◆ What needs to be done: Search the records for the string "will", and show each line where it appears.

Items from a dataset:
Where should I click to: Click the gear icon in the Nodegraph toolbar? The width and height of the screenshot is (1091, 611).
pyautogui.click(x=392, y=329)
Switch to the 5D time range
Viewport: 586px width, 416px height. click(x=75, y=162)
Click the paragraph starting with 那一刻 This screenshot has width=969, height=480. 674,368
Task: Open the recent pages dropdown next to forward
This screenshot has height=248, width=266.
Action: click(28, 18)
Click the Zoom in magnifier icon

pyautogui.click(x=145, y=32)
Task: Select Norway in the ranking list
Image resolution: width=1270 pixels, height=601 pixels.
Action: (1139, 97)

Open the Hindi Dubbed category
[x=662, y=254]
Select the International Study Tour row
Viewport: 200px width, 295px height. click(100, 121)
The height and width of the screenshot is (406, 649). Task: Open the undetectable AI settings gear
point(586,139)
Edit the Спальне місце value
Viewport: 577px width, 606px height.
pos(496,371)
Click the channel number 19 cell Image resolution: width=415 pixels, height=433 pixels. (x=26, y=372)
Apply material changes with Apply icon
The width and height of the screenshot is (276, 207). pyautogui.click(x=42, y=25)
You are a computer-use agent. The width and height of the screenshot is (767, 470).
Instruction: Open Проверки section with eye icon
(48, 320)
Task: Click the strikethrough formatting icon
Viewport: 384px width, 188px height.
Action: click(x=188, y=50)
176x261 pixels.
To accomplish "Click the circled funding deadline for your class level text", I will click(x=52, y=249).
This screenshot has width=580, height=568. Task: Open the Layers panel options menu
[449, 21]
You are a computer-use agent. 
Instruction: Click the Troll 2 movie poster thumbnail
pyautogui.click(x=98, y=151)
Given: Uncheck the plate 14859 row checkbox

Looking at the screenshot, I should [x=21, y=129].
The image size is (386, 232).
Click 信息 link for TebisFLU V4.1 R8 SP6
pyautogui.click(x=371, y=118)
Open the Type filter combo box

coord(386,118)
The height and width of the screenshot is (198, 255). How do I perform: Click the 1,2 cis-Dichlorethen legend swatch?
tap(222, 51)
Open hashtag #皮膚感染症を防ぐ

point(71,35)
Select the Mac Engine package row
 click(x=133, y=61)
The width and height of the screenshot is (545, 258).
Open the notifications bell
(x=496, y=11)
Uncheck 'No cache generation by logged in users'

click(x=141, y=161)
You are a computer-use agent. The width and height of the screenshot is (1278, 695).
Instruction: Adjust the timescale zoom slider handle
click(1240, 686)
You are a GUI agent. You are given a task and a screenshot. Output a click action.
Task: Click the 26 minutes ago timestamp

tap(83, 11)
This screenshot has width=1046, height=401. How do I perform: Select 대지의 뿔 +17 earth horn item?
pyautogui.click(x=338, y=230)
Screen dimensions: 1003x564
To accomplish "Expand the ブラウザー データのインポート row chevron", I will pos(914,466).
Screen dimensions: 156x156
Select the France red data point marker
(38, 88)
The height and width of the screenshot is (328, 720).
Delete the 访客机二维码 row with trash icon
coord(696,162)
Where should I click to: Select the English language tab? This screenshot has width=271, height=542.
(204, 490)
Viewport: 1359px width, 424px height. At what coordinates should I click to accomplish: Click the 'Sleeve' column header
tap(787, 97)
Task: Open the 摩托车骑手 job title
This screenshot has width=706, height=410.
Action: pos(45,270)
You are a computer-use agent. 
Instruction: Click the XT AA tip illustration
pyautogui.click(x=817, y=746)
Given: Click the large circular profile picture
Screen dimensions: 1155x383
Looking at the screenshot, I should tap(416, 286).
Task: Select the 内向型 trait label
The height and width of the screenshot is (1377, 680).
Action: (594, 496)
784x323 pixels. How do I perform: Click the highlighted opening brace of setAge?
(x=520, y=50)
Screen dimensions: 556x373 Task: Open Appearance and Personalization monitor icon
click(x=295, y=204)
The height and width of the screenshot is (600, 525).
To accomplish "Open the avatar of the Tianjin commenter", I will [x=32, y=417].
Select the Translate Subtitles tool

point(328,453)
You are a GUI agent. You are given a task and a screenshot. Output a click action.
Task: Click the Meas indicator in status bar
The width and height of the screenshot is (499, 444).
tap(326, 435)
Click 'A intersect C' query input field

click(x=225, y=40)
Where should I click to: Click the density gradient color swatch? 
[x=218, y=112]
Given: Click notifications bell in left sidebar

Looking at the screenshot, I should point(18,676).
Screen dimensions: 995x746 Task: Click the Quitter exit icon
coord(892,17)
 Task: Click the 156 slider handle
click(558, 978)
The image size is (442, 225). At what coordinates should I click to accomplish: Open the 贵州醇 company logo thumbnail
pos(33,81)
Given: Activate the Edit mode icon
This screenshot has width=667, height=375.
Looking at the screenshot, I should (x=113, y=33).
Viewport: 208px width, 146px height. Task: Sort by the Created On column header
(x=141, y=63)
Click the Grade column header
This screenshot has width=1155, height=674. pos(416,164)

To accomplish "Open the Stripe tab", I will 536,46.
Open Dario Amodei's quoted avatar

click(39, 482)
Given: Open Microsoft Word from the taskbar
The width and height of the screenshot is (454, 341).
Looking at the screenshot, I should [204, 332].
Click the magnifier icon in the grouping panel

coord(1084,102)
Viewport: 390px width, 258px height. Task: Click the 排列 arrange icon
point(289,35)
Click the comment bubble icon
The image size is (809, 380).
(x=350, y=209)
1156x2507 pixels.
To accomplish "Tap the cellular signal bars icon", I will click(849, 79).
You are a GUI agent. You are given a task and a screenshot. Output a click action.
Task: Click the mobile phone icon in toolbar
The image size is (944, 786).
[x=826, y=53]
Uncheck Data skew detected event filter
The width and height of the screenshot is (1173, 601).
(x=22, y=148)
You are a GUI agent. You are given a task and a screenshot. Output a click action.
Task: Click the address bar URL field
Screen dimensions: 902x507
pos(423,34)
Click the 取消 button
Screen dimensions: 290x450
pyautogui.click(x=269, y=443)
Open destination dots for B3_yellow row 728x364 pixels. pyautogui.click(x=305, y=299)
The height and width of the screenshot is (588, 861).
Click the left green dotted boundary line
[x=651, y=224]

◆ Exercise output:
To accomplish "Click the circled funding deadline for your class level text", I will click(x=52, y=249).
To accomplish "Expand the ブラウザー データのインポート row chevron", I will pos(914,466).
To accomplish "Open the avatar of the Tianjin commenter", I will [x=32, y=417].
To accomplish "Open the Stripe tab", I will 536,46.
To accomplish "Tap the cellular signal bars icon", I will click(849, 79).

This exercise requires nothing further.